— START Information provided —

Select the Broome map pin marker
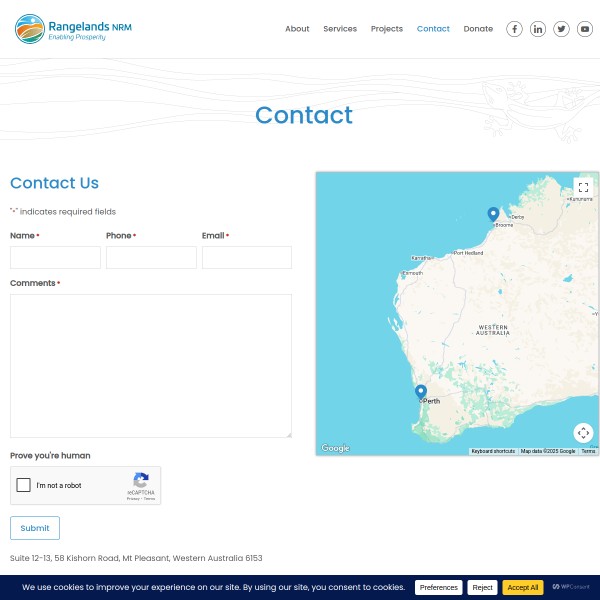This screenshot has width=600, height=600. [x=493, y=214]
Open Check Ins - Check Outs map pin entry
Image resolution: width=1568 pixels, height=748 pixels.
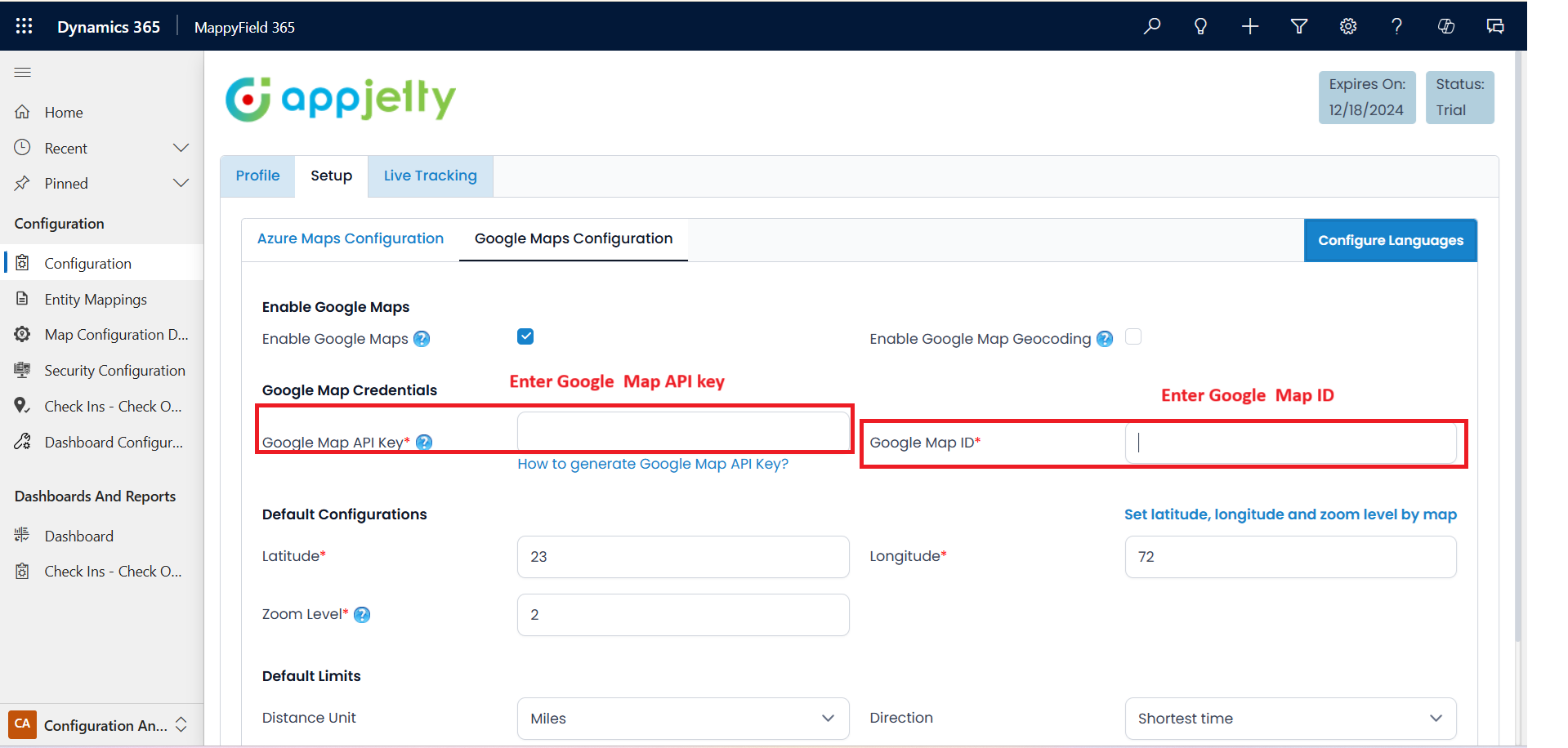point(113,406)
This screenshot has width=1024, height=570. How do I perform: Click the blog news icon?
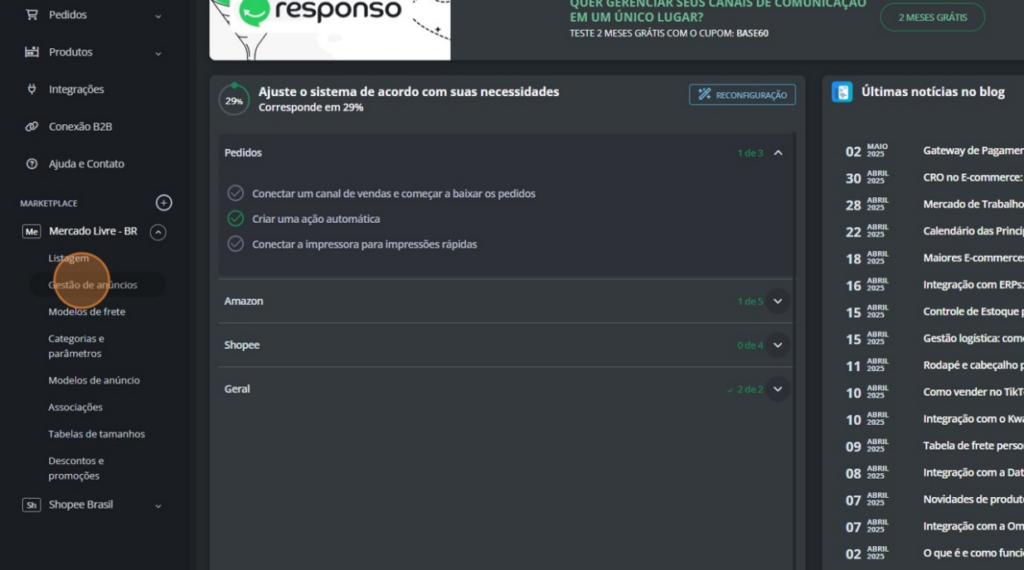click(842, 92)
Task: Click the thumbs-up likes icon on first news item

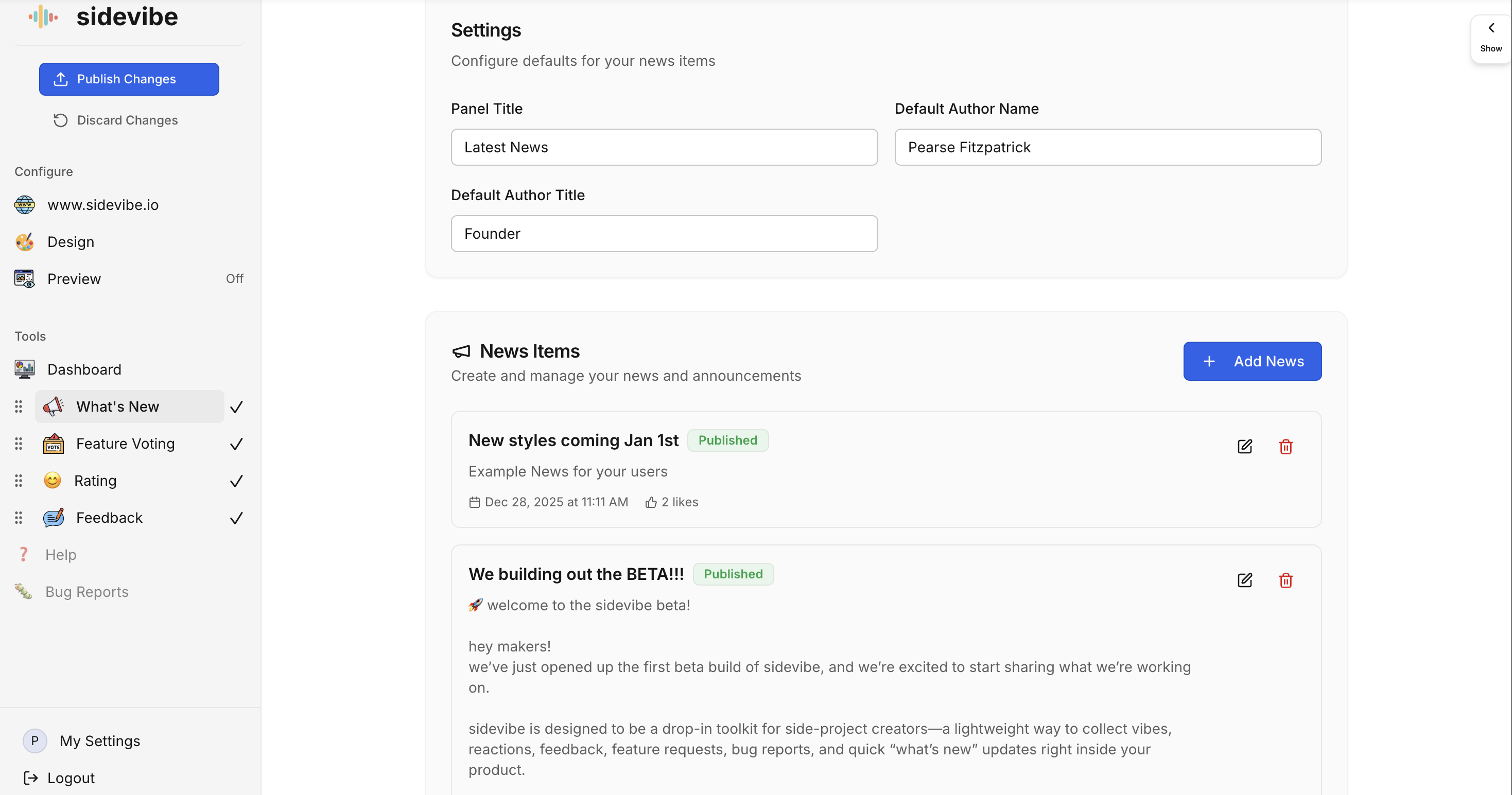Action: pos(650,502)
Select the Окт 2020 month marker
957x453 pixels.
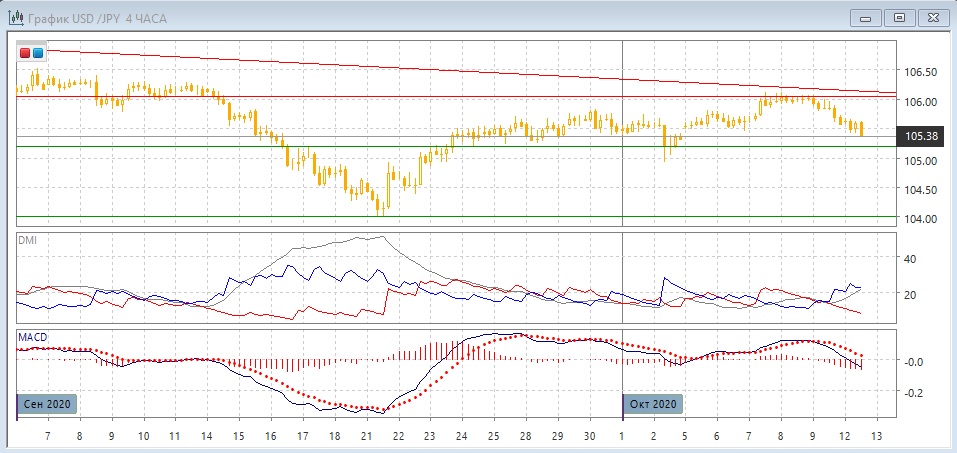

— END Information provided —

Pull the text out of all the rows above, reproducing every line word for word and leaving out the pictures.

### Response below
Select the Broome map pin marker
This screenshot has width=600, height=600. [x=493, y=214]
Open Check Ins - Check Outs map pin entry
Image resolution: width=1568 pixels, height=748 pixels.
point(113,406)
This screenshot has width=1024, height=570. How do I perform: Click the blog news icon?
click(842, 92)
Task: Click the thumbs-up likes icon on first news item

Action: pos(650,502)
Select the Окт 2020 month marker
957x453 pixels.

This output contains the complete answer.